What you need to do: Please give a word-for-word repeat of the line containing "Screen dimensions: 2576x1202" and all lines that come after it in the entries below, ending at the last line.

Records for this exercise:
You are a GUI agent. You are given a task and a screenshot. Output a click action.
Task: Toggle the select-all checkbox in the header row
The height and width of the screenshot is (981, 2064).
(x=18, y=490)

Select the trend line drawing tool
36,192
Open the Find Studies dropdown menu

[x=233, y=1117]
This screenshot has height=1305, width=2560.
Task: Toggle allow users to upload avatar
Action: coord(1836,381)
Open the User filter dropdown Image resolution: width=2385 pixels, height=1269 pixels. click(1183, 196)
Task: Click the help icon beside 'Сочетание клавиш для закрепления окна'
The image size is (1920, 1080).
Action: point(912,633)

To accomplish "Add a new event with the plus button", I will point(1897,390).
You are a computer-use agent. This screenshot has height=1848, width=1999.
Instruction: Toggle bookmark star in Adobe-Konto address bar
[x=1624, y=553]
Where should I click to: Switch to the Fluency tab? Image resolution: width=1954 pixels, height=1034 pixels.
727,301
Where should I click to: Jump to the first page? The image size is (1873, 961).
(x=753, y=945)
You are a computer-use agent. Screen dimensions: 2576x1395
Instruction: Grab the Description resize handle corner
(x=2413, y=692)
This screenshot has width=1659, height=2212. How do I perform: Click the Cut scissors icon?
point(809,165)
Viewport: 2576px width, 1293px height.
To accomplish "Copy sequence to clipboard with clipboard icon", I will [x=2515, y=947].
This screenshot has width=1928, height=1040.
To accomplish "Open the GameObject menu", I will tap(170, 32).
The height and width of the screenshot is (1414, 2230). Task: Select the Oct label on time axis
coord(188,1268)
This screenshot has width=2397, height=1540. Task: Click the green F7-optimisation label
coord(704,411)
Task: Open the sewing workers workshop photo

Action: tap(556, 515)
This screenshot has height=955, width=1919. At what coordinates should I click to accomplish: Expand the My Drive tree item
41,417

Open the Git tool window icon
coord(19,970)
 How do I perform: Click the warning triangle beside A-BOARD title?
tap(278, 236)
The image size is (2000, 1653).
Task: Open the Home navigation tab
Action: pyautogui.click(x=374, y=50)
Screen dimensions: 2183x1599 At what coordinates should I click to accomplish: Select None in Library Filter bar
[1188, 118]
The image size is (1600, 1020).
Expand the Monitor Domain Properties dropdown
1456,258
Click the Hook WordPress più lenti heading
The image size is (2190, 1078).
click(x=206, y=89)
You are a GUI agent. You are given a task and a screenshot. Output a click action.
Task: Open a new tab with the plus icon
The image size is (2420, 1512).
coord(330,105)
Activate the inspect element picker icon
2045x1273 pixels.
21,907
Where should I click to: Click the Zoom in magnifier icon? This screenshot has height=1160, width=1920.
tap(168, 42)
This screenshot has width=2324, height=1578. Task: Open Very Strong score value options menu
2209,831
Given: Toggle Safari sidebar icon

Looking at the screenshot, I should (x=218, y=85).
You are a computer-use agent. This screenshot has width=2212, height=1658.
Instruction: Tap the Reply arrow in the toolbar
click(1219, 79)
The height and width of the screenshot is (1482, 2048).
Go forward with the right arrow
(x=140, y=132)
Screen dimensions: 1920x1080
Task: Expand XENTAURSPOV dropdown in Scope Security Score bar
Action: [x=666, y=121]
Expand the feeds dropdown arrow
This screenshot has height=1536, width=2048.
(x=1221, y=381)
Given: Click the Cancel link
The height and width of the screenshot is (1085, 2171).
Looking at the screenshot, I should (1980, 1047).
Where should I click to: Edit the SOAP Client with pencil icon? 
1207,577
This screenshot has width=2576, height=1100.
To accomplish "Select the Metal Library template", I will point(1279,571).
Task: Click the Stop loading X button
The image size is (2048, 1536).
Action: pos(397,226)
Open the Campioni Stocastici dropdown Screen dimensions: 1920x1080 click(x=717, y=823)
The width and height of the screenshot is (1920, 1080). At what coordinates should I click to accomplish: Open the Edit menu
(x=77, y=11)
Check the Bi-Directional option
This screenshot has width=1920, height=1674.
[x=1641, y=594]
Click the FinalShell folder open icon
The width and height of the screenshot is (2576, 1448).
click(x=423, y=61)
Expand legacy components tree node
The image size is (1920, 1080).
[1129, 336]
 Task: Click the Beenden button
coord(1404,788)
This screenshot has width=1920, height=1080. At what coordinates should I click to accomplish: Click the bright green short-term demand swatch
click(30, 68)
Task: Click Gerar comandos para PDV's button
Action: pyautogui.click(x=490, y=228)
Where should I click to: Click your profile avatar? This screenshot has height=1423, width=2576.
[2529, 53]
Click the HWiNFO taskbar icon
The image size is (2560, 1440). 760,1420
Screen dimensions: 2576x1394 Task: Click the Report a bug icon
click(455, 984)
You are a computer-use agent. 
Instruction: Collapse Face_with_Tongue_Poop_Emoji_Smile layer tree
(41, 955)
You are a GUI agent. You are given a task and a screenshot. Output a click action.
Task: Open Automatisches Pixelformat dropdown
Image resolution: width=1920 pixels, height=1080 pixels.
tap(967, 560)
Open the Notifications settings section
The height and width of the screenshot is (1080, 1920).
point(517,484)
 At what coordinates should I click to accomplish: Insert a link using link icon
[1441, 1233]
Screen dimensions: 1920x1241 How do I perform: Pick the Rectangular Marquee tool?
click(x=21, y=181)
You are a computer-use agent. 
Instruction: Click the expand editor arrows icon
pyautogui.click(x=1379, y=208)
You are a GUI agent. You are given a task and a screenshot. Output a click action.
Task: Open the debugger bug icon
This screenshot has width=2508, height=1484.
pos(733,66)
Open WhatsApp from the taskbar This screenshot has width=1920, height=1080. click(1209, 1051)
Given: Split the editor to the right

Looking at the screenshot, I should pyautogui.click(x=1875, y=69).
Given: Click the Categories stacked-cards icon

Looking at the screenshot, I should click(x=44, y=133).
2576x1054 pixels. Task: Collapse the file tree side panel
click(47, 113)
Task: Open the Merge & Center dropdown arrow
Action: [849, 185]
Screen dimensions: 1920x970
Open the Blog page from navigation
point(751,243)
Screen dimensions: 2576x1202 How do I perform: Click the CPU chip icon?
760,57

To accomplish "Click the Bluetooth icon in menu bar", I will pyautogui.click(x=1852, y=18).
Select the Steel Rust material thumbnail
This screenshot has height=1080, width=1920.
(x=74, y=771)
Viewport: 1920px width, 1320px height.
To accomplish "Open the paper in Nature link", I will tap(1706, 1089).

Response area:
Screen dimensions: 2576x1202 How do I perform: Click the CPU chip icon?
760,57

To accomplish "Click the Bluetooth icon in menu bar", I will pyautogui.click(x=1852, y=18).
Select the Steel Rust material thumbnail
This screenshot has height=1080, width=1920.
(x=74, y=771)
Viewport: 1920px width, 1320px height.
To accomplish "Open the paper in Nature link", I will tap(1706, 1089).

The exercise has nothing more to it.